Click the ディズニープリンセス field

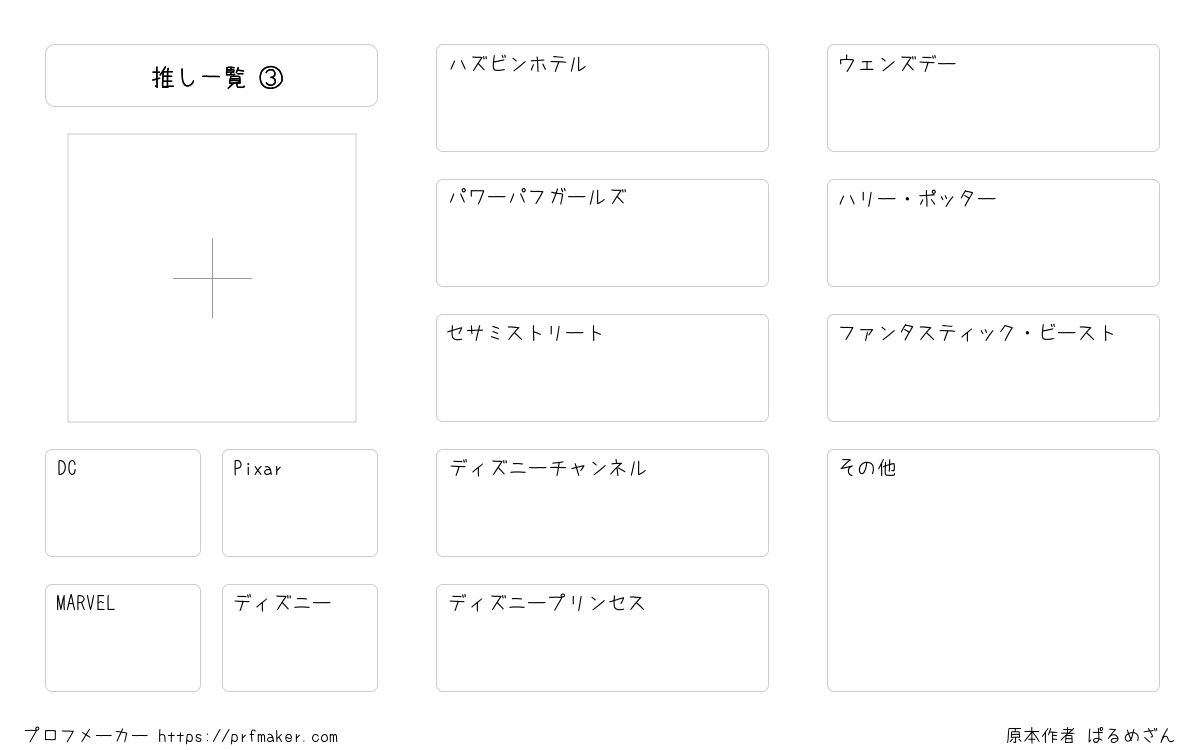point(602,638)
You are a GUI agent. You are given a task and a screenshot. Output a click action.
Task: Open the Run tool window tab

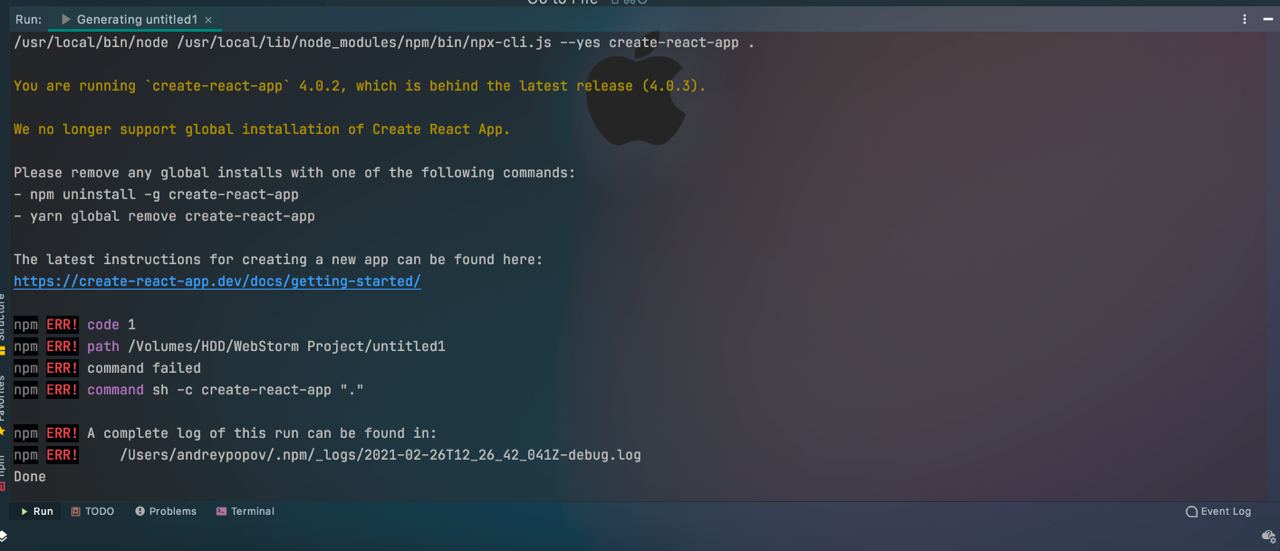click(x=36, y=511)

++++++

• _WORK ITEM_:
From the line that contains "You are a GUI" through the last line of the listing, copy each line exactly; both end lines stay in, and pictures stay out.

• _RESULT BELOW_:
You are a GUI agent. You are given a task and a screenshot. Output a click action.
Task: Open the Run tool window tab

click(x=36, y=511)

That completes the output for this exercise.